Yield and iterator methods
Date posted: 05/04/2017
You haven't filled in compulsory values.
The email is not correct
All around C#, there are over a few dozen keywords. One of them, which is rarely used and is sometimes misunderstood, is yield. However, if used properly, yield can help in optimizing your code. Let's take a look at how it works.
What does yield do?
Let's get to what yield does using an example. We are going to create a method that returns a Fibonacci sequence. You have probably heard what Fibonacci numbers are, from your first for loop classes. So, a Fibonacci sequence is a series of numbers in which each number is the sum of the two preceding numbers. Well, this may not be the exciting way you would expect to implement yield, but I guess this will make things easier to grasp. So let's write the following code.
string fibonacciSequence = "";
foreach (int f in FibonacciEnum(10))
fibonacciSequence += f + " ";
The following method returns a Fibonacci sequence.

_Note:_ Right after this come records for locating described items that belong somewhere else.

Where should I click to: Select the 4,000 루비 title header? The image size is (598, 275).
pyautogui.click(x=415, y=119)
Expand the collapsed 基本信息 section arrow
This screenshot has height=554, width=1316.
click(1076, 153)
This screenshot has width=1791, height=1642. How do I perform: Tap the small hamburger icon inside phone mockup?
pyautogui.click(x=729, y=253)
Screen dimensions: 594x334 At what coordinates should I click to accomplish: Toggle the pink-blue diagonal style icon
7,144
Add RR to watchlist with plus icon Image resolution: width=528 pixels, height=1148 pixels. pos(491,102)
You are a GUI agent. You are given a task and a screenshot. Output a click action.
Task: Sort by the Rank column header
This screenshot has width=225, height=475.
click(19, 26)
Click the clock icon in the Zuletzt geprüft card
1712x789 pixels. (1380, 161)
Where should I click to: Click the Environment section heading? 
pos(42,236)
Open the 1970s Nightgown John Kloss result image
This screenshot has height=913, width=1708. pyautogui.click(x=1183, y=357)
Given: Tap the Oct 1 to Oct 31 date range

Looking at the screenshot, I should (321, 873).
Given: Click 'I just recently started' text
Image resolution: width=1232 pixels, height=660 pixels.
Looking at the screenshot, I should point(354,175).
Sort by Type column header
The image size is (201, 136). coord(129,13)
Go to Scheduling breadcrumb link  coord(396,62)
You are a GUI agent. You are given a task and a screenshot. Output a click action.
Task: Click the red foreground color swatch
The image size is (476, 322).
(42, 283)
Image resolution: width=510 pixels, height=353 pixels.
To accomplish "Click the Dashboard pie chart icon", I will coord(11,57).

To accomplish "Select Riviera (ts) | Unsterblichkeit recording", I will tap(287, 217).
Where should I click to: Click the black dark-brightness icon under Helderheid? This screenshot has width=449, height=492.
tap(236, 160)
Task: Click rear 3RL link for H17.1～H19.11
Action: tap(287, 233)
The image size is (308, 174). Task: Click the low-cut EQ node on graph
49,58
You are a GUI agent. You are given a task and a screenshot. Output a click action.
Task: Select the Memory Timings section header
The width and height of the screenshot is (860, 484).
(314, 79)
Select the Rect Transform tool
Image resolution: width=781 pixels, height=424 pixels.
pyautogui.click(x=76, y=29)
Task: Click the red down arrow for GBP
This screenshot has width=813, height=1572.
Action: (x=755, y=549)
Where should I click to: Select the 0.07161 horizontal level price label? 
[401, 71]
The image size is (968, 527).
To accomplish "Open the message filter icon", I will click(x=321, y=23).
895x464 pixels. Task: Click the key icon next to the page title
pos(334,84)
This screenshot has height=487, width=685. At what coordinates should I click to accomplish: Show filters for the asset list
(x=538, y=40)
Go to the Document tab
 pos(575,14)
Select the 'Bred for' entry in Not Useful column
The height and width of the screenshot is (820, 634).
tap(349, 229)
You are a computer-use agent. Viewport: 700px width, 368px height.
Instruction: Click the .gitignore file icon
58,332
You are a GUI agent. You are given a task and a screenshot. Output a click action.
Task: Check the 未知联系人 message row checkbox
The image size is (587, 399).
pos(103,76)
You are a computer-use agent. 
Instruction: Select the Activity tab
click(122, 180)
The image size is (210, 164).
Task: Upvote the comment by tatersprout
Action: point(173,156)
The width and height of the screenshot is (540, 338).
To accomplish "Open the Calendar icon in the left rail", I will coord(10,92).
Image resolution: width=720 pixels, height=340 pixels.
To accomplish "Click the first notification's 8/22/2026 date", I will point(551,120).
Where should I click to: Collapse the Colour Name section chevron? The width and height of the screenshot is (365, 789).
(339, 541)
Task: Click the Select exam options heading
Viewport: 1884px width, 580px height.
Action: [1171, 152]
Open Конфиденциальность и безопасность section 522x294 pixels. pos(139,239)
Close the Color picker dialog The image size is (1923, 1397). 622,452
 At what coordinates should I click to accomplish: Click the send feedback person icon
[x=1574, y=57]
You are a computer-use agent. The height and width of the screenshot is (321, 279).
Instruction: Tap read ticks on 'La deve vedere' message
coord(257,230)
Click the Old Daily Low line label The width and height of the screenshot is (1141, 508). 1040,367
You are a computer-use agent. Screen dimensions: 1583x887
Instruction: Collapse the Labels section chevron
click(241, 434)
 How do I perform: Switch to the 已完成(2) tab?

private IEnumerable<int> FibonacciEnum(int n)
{
List<int> fibonacciEnum = new List<int>();
int a = 0; int b = 1; int sum = 0;
for (int i = 0; i < n; i++)
{
fibonacciEnum.Add(a);
sum = a + b;
a = b;
b = sum;
}
return fibonacciEnum;
}
So, we just created a method that returns an IEnumerable of integers by adding every number to a list. We call the method, get that IEnumerable and then loop through it and create the following string.
0 1 1 2 3 5 8 13 21 34
Ok, let's implement the same method using yield and see what it looks like.
private IEnumerable<int> Fibonacci(int n)
{
int a = 0; int b = 1; int sum = 0;
for (int i = 0; i < n; i++)
{
yield return a;
sum = a + b;
a = b;
b = sum;
}
}
This is what implementing yield looks like. You can tell both methods look alike. It's like we removed our list object and use yield return to add one integer at a time to our IEnumerable on every iteration. What's even more confusing is that the result string we get is the same.
0 1 1 2 3 5 8 13 21 34
So, is there any reason to use yield at all?
The answer is yes. Actually using yield is totally different that using a typical method. The answer would be easier to show if you could place a breakpoint within the Fibonacci method. Then you would notice that the method is not executed at all when called. On the contrary it will start executing when it is needed, in other words, when the for loop in the caller method begins. At that moment the Fibonacci method starts executing but stops as soon as it reaches yield return. When it does, code returns to the outer for loop and will get back to the method the next time an IEnumerable element is requested. The following picture will make things clearer.
As you can see, yield allows us to move in and out from our method but the method does not initialize. Its variables store the same values the way they were during last iteration. It's like the execution is paused, saved and then resumed from the save point later on. Repetitions will go on until we stop requesting elements or there are no more elements to return.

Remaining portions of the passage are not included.